Snows Bring Relief from Drought

Change in weather bolsters millions of farmers who’ve been struggling to eke out a living.

Snows Bring Relief from Drought

Change in weather bolsters millions of farmers who’ve been struggling to eke out a living.

Monday, 21 February, 2005

The snows have finally come to Afghanistan, bringing partial relief from a crippling four-year drought that has reduced the national livestock total by over half and turned pastures into deserts.


Heavy snowfalls in February came as bad news for thousands of returning Afghan refugees who fled 23 years of war in this country and are now shivering in damp tents and war-damaged buildings in Kabul and other centres across the country.


But for the country’s small farmers who make up 85 per cent of the population, and normally provide over 60 per cent of its exports, the snowfalls in the mountains which provide Afghanistan with most of its annual water supply were a blessing.


Sultan Mahmood, head of the hydrology and water control department in the ministry of irrigation, said the recent falls of snow and rain had restored the country’s water resources to 75 per cent of their normal levels. “And Inshallah, (God willing), the coming year will see an abundance of water for the people of Afghanistan,” he told IWPR.


For many Afghans, particularly the ethnic Kuchi nomads who are thought to make up some 10 per cent of the population of some 24 million, and who provide much of the country’s livestock as they cross the country with their sheep and camels looking for grazing land, the snowfalls were not a moment too soon.


President Hamed Karzai mentioned the plight of the Kuchis in a recent speech, saying, “The presence of mines in the mountains, on their traditional routes and on the pastures has become a huge problem for the nomads, and the reason that most of them have lost their herds.”


Only a few weeks ago, before the latest snowfalls, officials were reporting that in some parts of the country, particularly in the south-west, livestock losses were as high as 90 per cent.

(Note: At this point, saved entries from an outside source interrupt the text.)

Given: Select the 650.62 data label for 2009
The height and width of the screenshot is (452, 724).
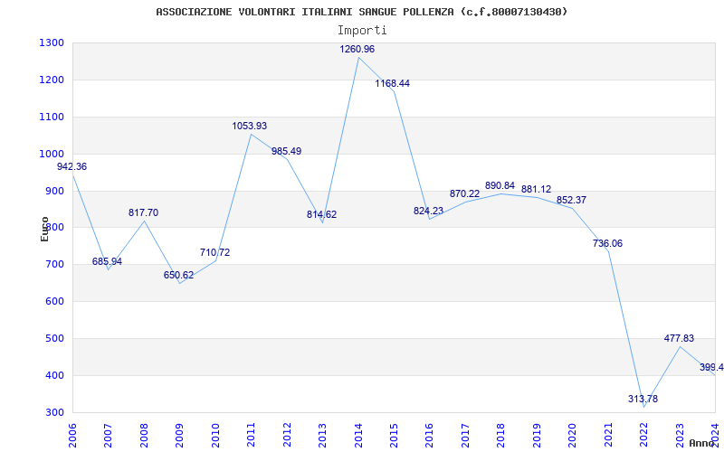Looking at the screenshot, I should pos(178,275).
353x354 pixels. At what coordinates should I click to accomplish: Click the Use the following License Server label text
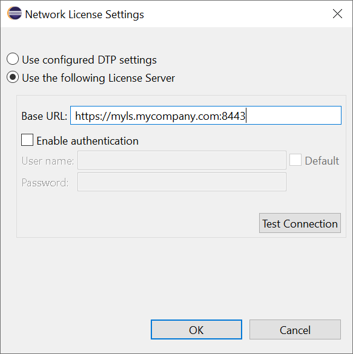pyautogui.click(x=99, y=78)
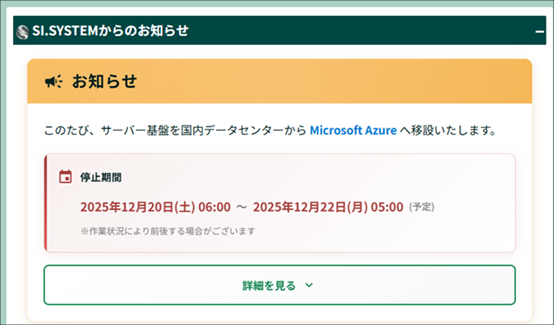
Task: Click the megaphone announcement icon
Action: (54, 82)
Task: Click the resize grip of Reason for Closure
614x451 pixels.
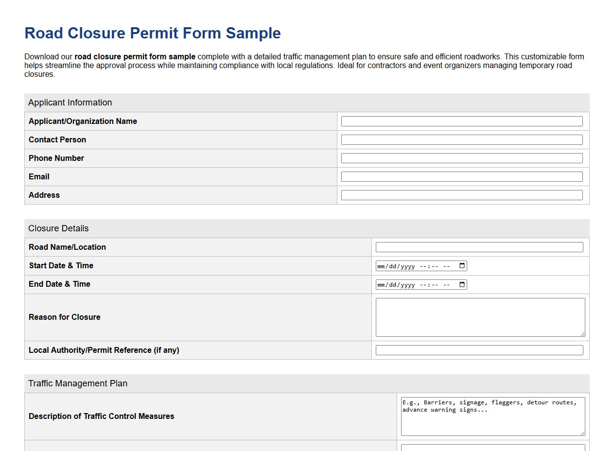Action: point(582,334)
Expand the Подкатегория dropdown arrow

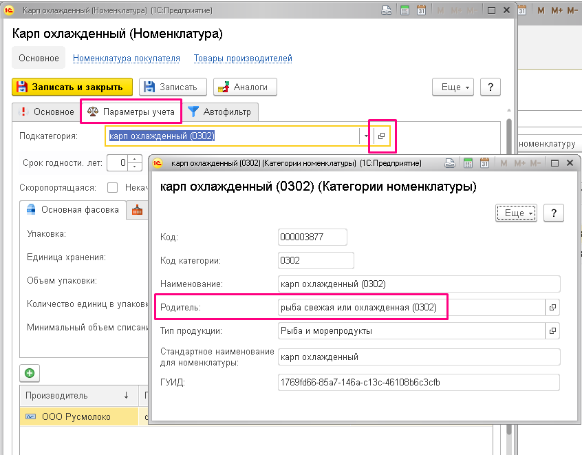(x=366, y=136)
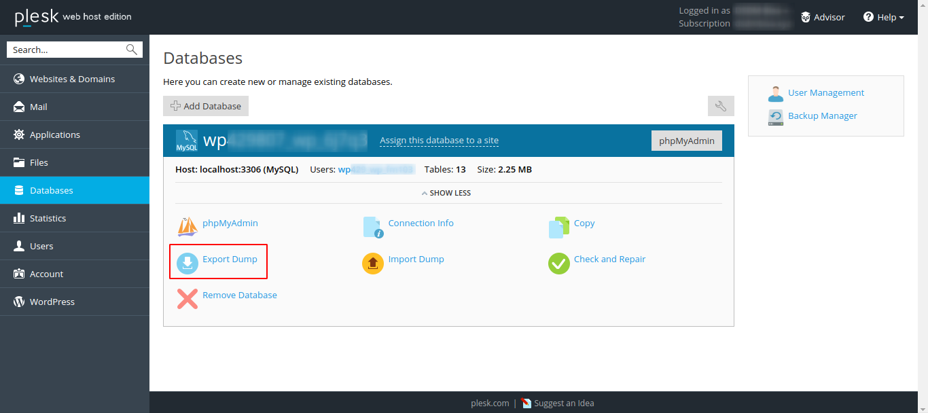Click the Advisor icon in the header
Image resolution: width=928 pixels, height=413 pixels.
point(806,16)
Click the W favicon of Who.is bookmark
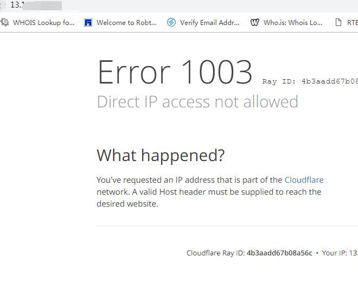Screen dimensions: 358x282 pyautogui.click(x=255, y=22)
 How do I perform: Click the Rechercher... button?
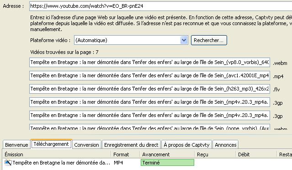click(x=209, y=40)
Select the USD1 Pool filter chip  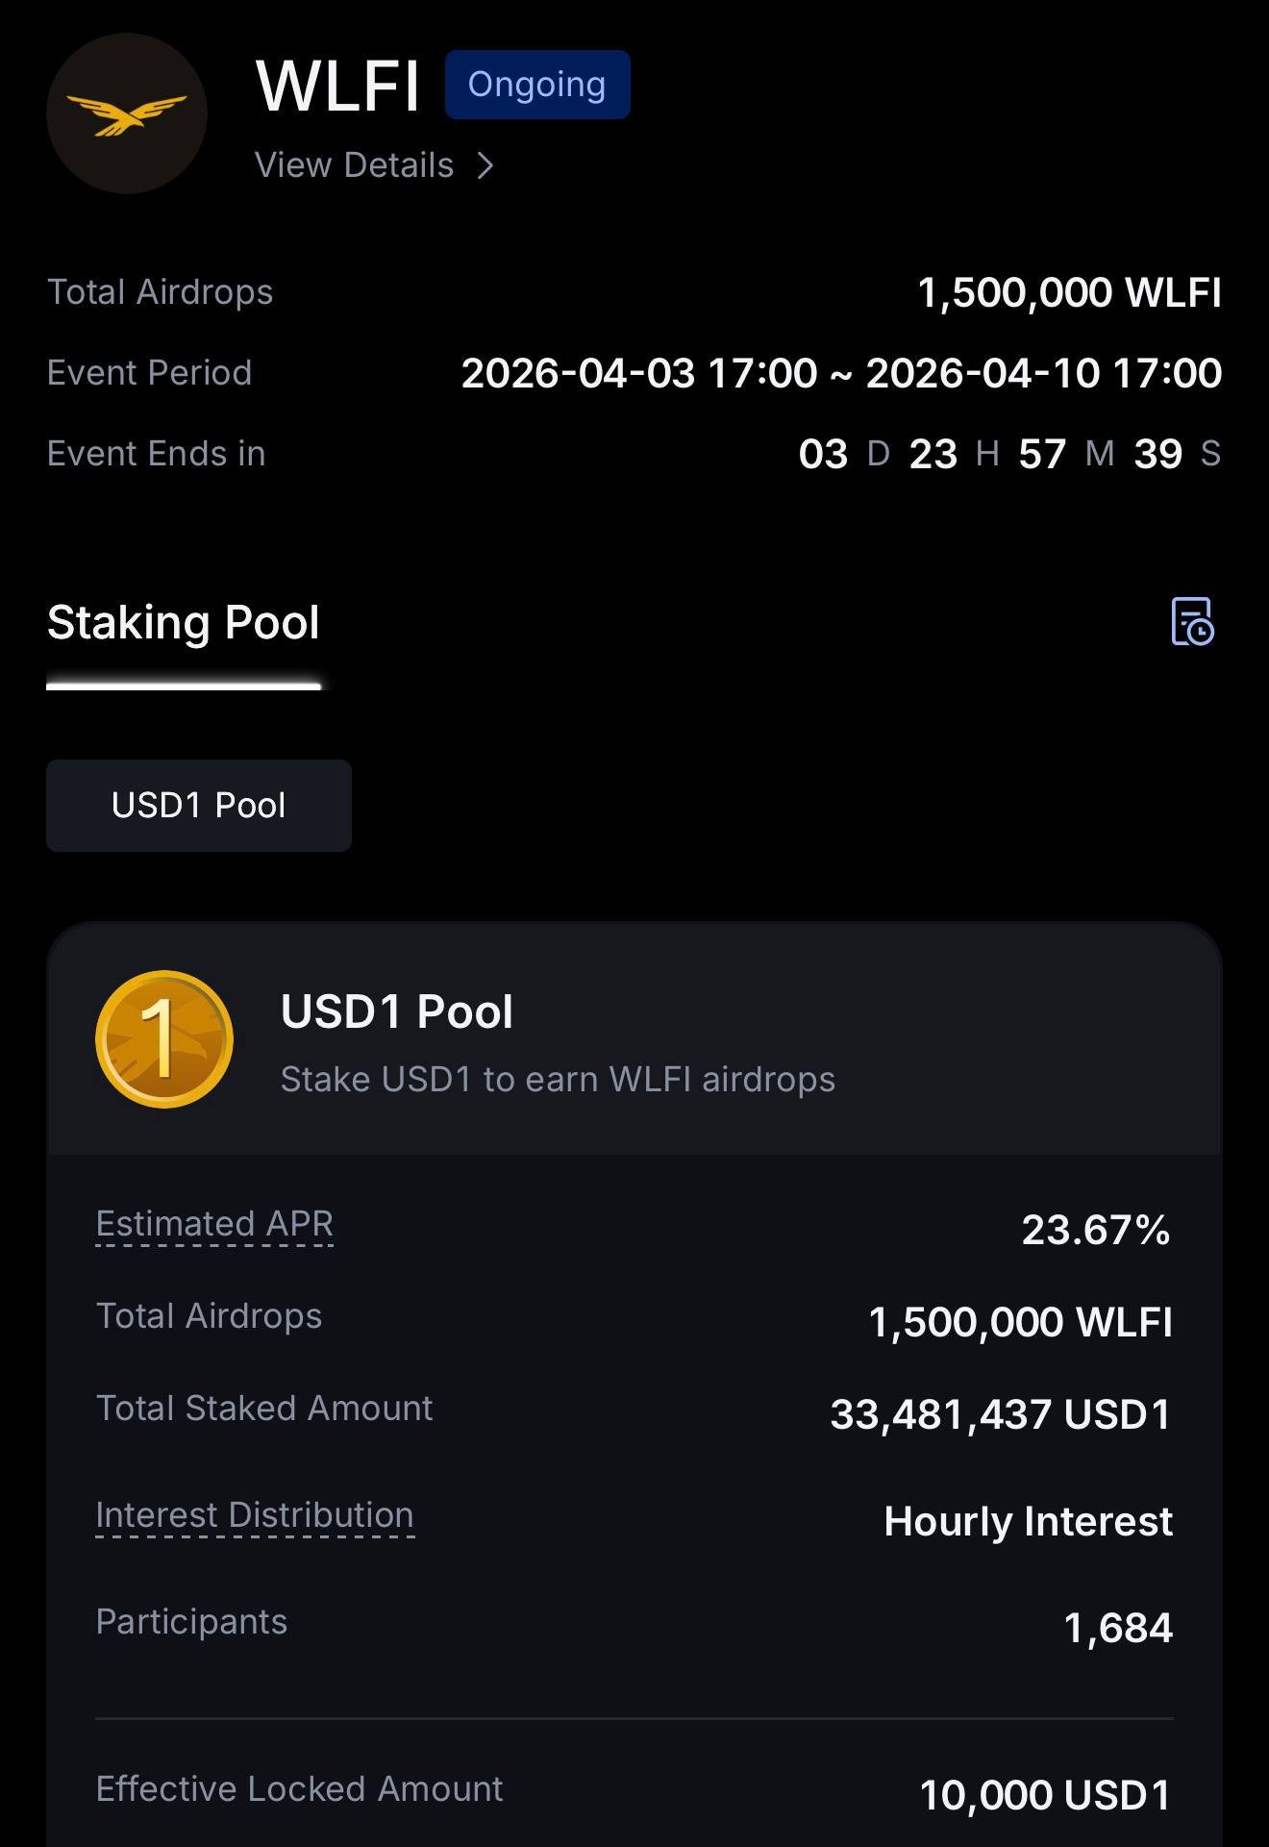pos(199,806)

Apart from the drought, they, and others involved in agriculture, have had to contend with war and its aftermath, in the form of millions of land-mines littering the countryside.

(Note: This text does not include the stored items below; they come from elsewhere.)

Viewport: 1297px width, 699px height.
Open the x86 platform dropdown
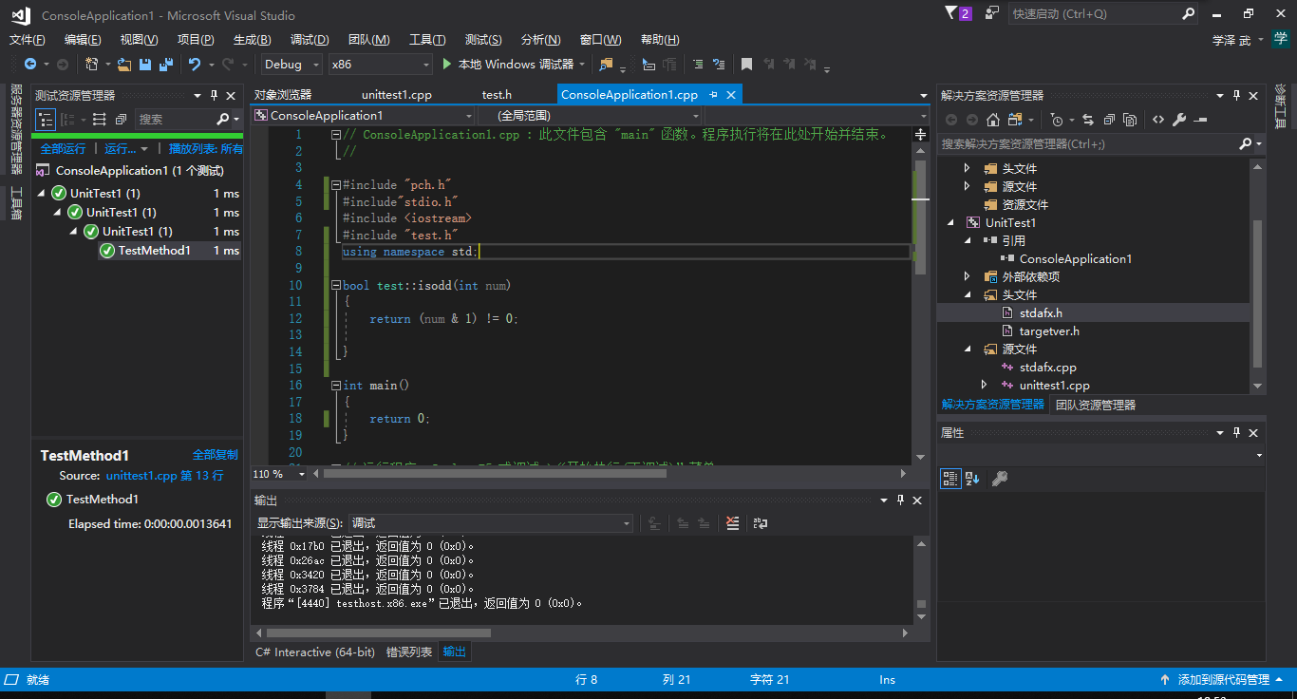click(380, 65)
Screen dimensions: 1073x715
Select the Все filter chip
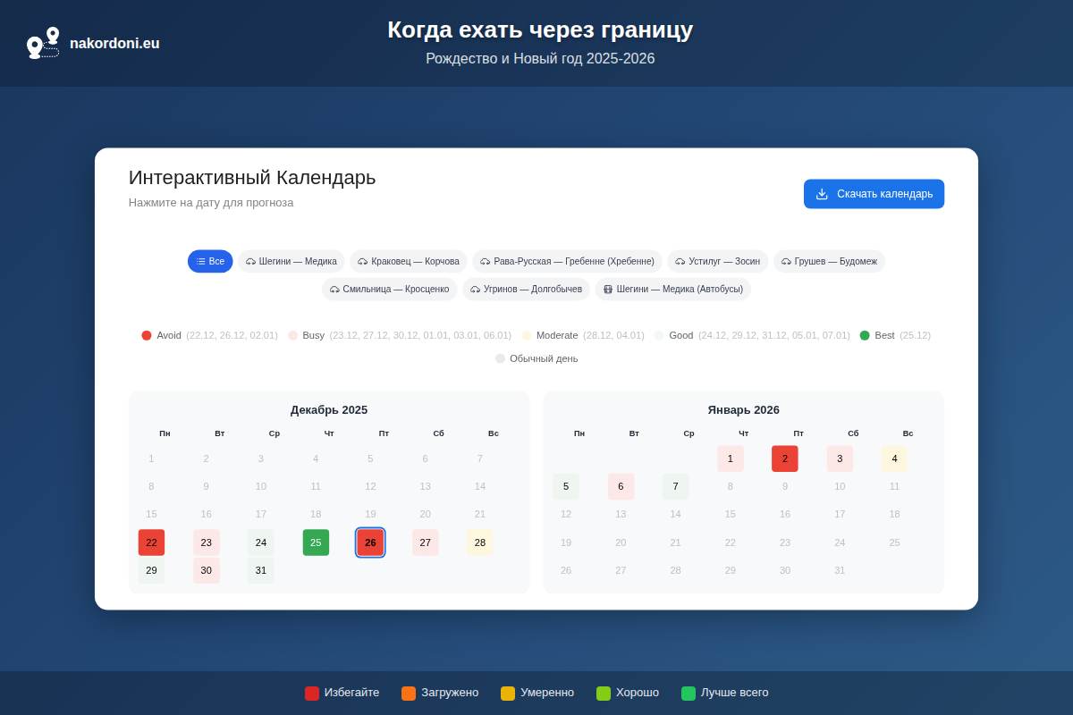pyautogui.click(x=210, y=261)
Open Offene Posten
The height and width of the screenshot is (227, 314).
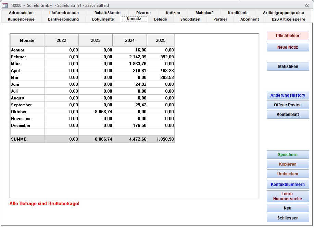point(288,105)
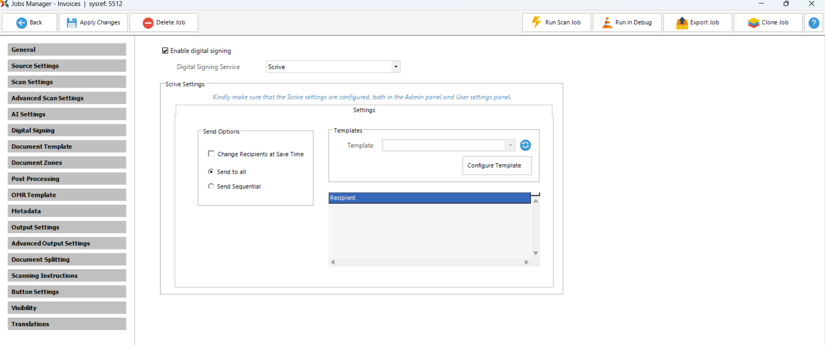Click the Export Job icon
The height and width of the screenshot is (345, 825).
click(x=682, y=23)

Wahida Azizi, of the World Food Programme, said the water level in wells across the country had fallen by between five and 12 metres. “People are not able to dig deep wells, and are having to spend what little money they have on buying drinking water. Many are leaving their villages and coming to cities,” she said.

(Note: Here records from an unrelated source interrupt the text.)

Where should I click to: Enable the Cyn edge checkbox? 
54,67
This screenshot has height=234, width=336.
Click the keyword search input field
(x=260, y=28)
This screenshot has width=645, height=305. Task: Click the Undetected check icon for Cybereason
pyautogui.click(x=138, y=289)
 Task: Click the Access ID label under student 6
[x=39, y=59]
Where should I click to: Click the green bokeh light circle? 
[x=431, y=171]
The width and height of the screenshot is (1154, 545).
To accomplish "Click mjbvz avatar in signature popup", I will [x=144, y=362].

Azizi told IWPR that apart from the critical shortage of food caused by the livestock losses, forcing the desperately poor country to import meat and grain from neighbours such as Pakistan and Iran, the shortage of animals was also affecting the production of handicrafts, particularly articles made out of leather and sheepskin which traditionally make up an important part of Afghanistan’s exports.


“In the country overall livestock totals are down 55 per cent, due mainly to the drought between 1999 and the present, and the civil war which forced people to migrate without being able to take their animals with them,” Mohammad Hanif, the head of the animal husbandry department in the agriculture ministry, told IWPR earlier this month.


“The meadows were planted with mines. There wasn’t enough food for the animals, and many were killed by the Taleban,” he said.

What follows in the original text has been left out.